▶ Dados do exercício

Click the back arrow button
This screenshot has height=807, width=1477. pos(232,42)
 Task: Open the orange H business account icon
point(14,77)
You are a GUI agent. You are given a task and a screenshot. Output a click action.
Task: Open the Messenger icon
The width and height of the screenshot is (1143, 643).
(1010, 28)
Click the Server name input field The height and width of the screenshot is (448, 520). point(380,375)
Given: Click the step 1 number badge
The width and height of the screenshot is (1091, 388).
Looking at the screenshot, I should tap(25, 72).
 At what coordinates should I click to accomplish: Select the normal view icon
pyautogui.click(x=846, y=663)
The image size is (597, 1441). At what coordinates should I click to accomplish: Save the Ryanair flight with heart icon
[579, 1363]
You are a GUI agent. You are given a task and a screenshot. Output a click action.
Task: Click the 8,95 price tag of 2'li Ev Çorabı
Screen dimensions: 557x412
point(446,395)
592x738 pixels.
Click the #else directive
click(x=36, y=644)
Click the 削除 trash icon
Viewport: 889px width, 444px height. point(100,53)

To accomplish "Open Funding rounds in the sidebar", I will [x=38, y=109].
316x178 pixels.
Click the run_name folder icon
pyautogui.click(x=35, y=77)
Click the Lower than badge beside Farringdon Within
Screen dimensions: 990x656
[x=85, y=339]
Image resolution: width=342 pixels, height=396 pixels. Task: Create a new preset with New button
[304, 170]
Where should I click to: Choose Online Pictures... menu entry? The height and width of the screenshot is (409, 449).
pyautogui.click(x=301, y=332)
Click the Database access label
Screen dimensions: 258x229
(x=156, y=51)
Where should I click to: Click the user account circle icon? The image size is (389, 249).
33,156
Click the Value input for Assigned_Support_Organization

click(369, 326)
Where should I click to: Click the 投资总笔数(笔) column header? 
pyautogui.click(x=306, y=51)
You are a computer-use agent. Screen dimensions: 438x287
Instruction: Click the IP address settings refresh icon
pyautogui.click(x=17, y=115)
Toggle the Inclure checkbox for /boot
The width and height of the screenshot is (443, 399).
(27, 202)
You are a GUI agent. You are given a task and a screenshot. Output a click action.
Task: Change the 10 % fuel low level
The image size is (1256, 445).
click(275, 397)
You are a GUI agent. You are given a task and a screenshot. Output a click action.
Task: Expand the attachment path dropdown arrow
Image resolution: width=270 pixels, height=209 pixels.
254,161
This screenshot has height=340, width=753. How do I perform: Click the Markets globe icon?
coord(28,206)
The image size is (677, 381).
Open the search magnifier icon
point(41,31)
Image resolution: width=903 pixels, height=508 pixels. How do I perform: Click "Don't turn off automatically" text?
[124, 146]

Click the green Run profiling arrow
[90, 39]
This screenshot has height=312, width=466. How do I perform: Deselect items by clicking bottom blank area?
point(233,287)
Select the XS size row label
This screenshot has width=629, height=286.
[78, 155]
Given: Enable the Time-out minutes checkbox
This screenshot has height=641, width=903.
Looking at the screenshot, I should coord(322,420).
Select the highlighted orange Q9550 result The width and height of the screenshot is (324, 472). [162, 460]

▶ Objetivo do exercício
Reproduza fielmente todos os registros acima, linha por linha, sem alterar nenhum caractere.

▶ Resposta do exercício
Click the back arrow button
This screenshot has height=807, width=1477. pos(232,42)
 Task: Open the orange H business account icon
point(14,77)
You are a GUI agent. You are given a task and a screenshot. Output a click action.
Task: Open the Messenger icon
The width and height of the screenshot is (1143, 643).
(1010, 28)
Click the Server name input field The height and width of the screenshot is (448, 520). point(380,375)
Given: Click the step 1 number badge
The width and height of the screenshot is (1091, 388).
Looking at the screenshot, I should tap(25, 72).
 At what coordinates should I click to accomplish: Select the normal view icon
pyautogui.click(x=846, y=663)
The image size is (597, 1441). At what coordinates should I click to accomplish: Save the Ryanair flight with heart icon
[579, 1363]
You are a GUI agent. You are given a task and a screenshot. Output a click action.
Task: Click the 8,95 price tag of 2'li Ev Çorabı
Screen dimensions: 557x412
point(446,395)
592x738 pixels.
Click the #else directive
click(x=36, y=644)
Click the 削除 trash icon
Viewport: 889px width, 444px height. point(100,53)

To accomplish "Open Funding rounds in the sidebar", I will [x=38, y=109].
316x178 pixels.
Click the run_name folder icon
pyautogui.click(x=35, y=77)
Click the Lower than badge beside Farringdon Within
Screen dimensions: 990x656
[x=85, y=339]
Image resolution: width=342 pixels, height=396 pixels. Task: Create a new preset with New button
[304, 170]
Where should I click to: Choose Online Pictures... menu entry? The height and width of the screenshot is (409, 449).
pyautogui.click(x=301, y=332)
Click the Database access label
Screen dimensions: 258x229
(x=156, y=51)
Where should I click to: Click the user account circle icon? The image size is (389, 249).
33,156
Click the Value input for Assigned_Support_Organization

click(369, 326)
Where should I click to: Click the 投资总笔数(笔) column header? 
pyautogui.click(x=306, y=51)
You are a computer-use agent. Screen dimensions: 438x287
Instruction: Click the IP address settings refresh icon
pyautogui.click(x=17, y=115)
Toggle the Inclure checkbox for /boot
The width and height of the screenshot is (443, 399).
(27, 202)
You are a GUI agent. You are given a task and a screenshot. Output a click action.
Task: Change the 10 % fuel low level
The image size is (1256, 445).
click(275, 397)
You are a GUI agent. You are given a task and a screenshot. Output a click action.
Task: Expand the attachment path dropdown arrow
Image resolution: width=270 pixels, height=209 pixels.
254,161
This screenshot has height=340, width=753. How do I perform: Click the Markets globe icon?
coord(28,206)
The image size is (677, 381).
Open the search magnifier icon
point(41,31)
Image resolution: width=903 pixels, height=508 pixels. How do I perform: Click "Don't turn off automatically" text?
[124, 146]

Click the green Run profiling arrow
[90, 39]
This screenshot has height=312, width=466. How do I perform: Deselect items by clicking bottom blank area?
point(233,287)
Select the XS size row label
This screenshot has width=629, height=286.
[78, 155]
Given: Enable the Time-out minutes checkbox
This screenshot has height=641, width=903.
Looking at the screenshot, I should coord(322,420).
Select the highlighted orange Q9550 result The width and height of the screenshot is (324, 472). [162, 460]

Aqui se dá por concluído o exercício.